Kagan Grilled by Senate, Talks Marriage Equality
July 1, 2010
Yesterday, the Senate Judiciary Committee wrapped up two grueling days of questioning by members of the Committee. Members of the Committee spoke about LGBT issues ranging from the Employment Non-Discrimination Act to the Defense of Marriage Act, but the nominee limited her discussion to her professional record and judicial philosophy. As expected, much time was spent by members on the right grandstanding on the ill-informed notion that Kagan’s enforcement of Harvard Law School’s sexual orientation anti-discrimination policy was “anti-military” because it limited military recruiters from accessing students through the Harvard Law School Office of Career Services. However, a poignant defense of Kagan’s stance on the military came in the form of a letter from a service member in Afghanistan [PDF] who attended Harvard Law School while Kagan was Dean. In his letter, which was read into the record by Chairman Patrick Leahy (D-VT), First Lieutenant David Tressler stated:
To attack Ms. Kagan for a principled position she took as a law school dean that had no practical effect on military recruitment looks, from where I stand, like a political distraction. What the country deserves instead is a substantive debate over Elena Kagan’s judicial philosophy and her qualifications to interpret the Constitution and decide cases as a member of this nation’s highest court.

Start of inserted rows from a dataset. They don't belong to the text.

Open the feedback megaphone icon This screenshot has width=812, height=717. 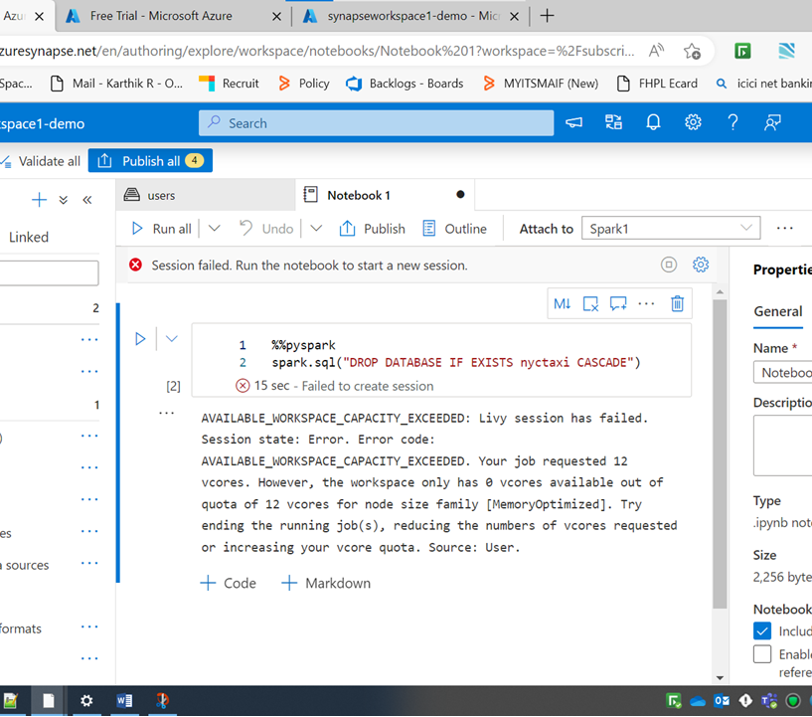pyautogui.click(x=573, y=121)
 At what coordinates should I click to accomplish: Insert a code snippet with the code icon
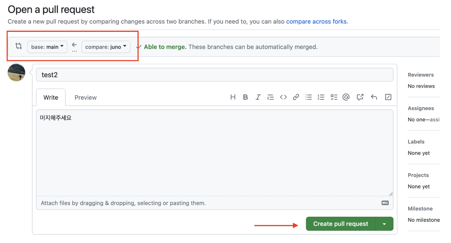283,97
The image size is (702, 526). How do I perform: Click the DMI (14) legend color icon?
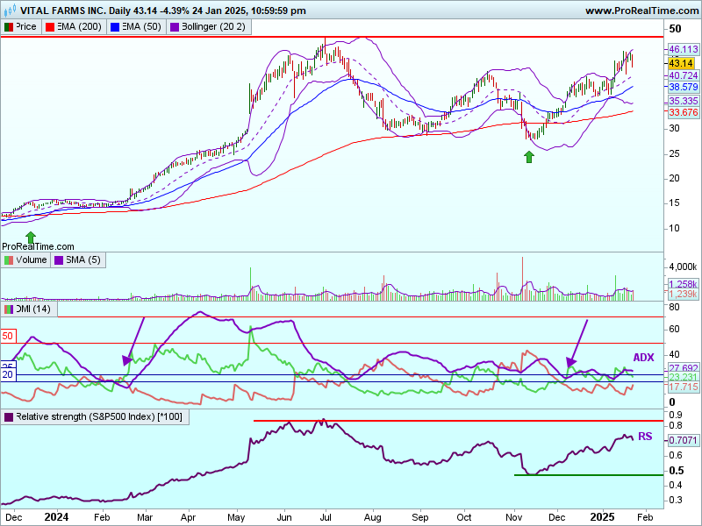point(8,309)
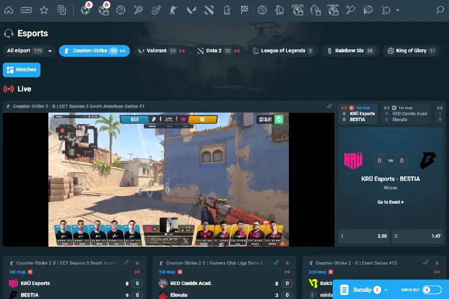Screen dimensions: 449x299
Task: Select the 2.50 odds for KRÜ Esports
Action: coord(364,236)
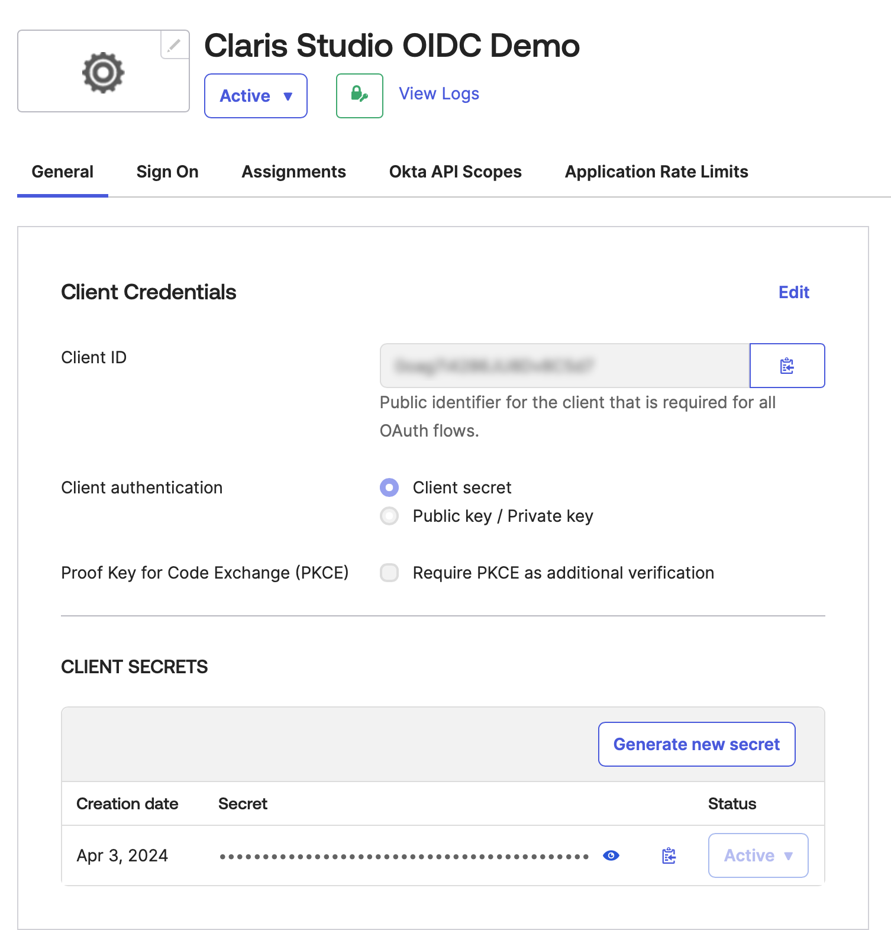
Task: Select the General tab
Action: point(63,172)
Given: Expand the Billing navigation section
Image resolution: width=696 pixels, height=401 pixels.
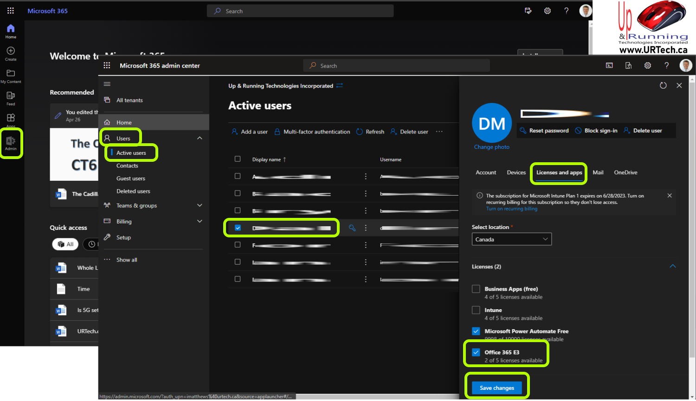Looking at the screenshot, I should [x=200, y=222].
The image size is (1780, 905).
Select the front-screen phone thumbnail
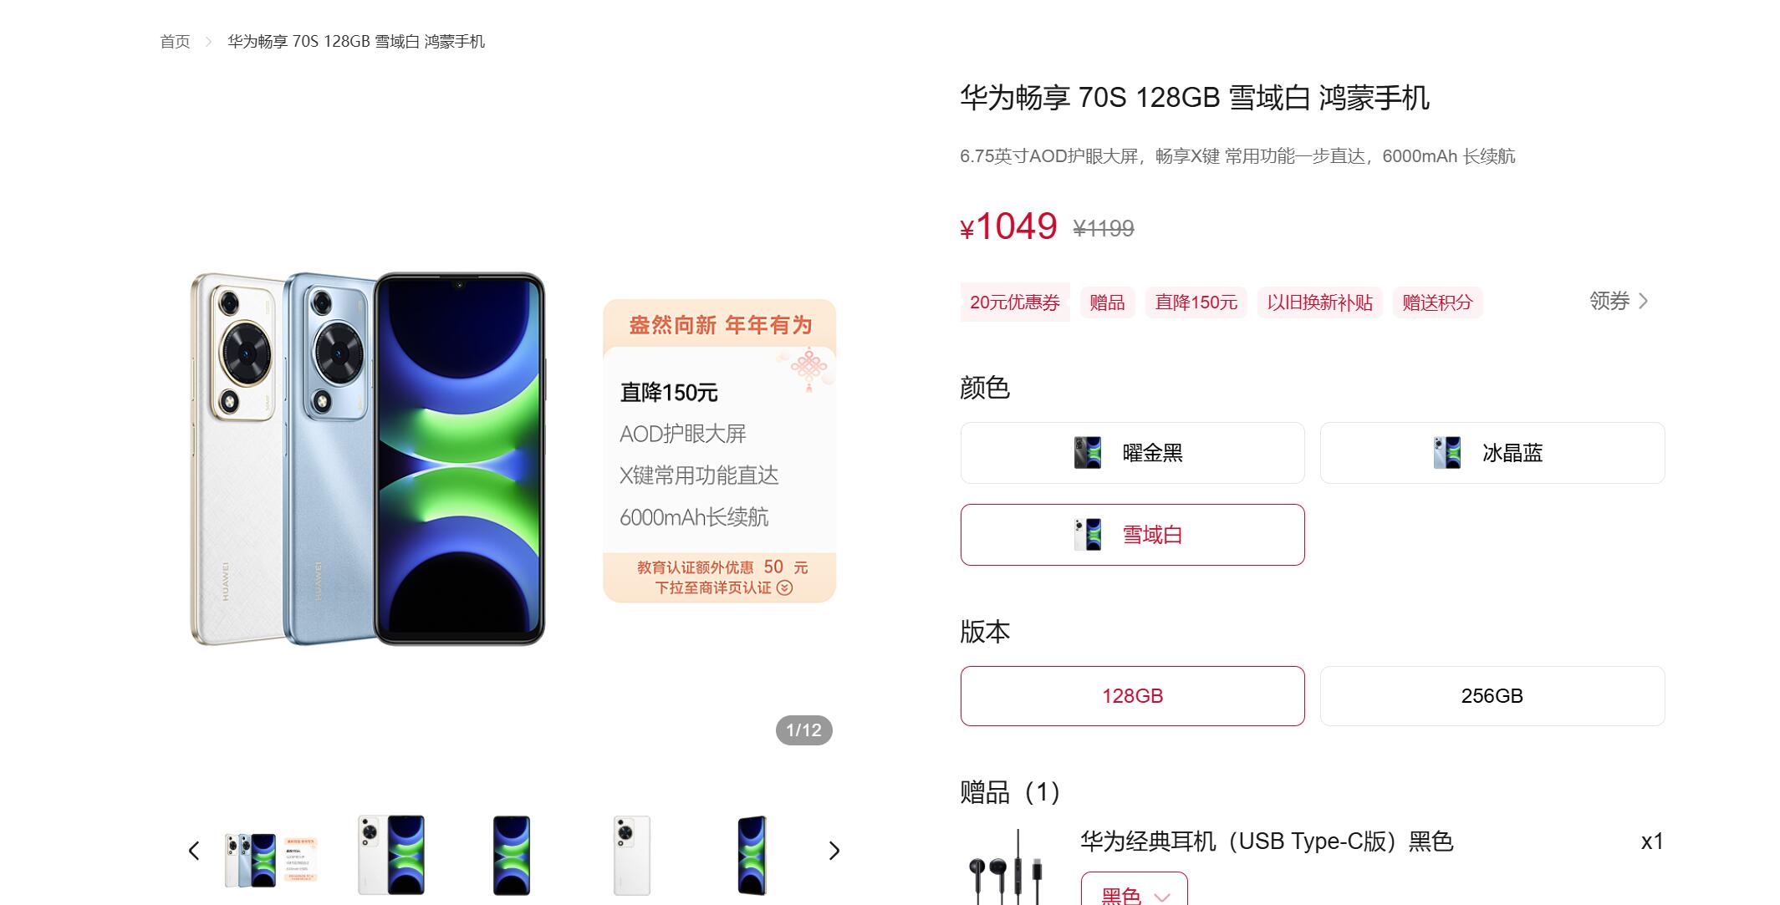click(x=512, y=855)

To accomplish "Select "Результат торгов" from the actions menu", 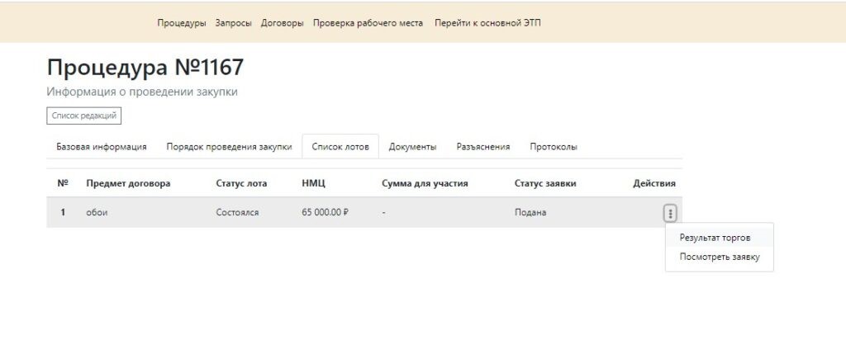I will [x=715, y=237].
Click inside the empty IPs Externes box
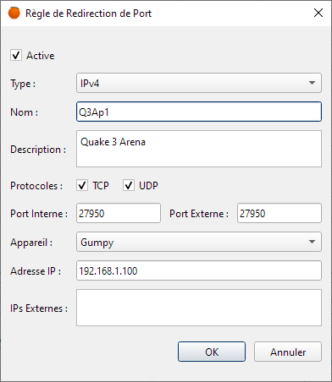 [199, 308]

Kagan engaged in two informative exchanges with members of the Committee on issues that relate to marriage equality. First, Senator Jon Kyl (R-AZ) probed Kagan about her response in 2009 to a written question by Senator John Cornyn (R-TX) during her confirmation hearing to become Solicitor General. In answer to that question, Kagan stated, “there is no federal constitutional right to same-sex marriage.” When probed about this response by Senator Kyl, Kagan clarified that her response was intended to show that she understood that as Solicitor General she would need to be prepared to defend the Defense of Marriage Act against constitutional attacks, and that the current state of the law did not provide for a federal constitutional right to same-sex marriage. When asked by Senator Kyl if the Constitution “could be properly read to include such a right,” Kagan refrained from answering the question because the question is likely to come before the Supreme Court in the future. While her response to whether there is a right to marriage equality in the Constitution did not indicate how she would rule as a justice, it is promising to confirm our understanding that Kagan’s 2009 statement was not meant to preclude a future reading of the Constitution that would include a right to marriage equality. Second, Kagan had an informative exchange with Senator Chuck Grassley (R-IA) about Baker v. Nelson, a case in which the Minnesota Supreme Court ruled that Minnesota law limited marriage to opposite-sex couples and that this limitation did not violate the Constitution. In Baker, the Supreme Court issued a one sentence dismissal of an appeal of the Minnesota Supreme Court’s decision in Baker citing “want of a substantial federal question.” When asked by Senator Grassley about the precedential value of Baker, Kagan responded that Baker is commonly attributed to having some precedential weight, but not the same weight as a normal decision. Grassley said he was deeply disappointed that she did not say the Baker was “settled law,” and moved on to his next question. Now that the Committee has completed their questioning of the nominee, the Committee will hear from a variety of witnesses that will discuss Kagan and the Supreme Court. With Tony Perkins, President of the anti-LGBT Family Research Council, scheduled to testify before the Committee as a witness, it is certain that we’ll be hearing more about the issues that matter to our community as the hearings move forward.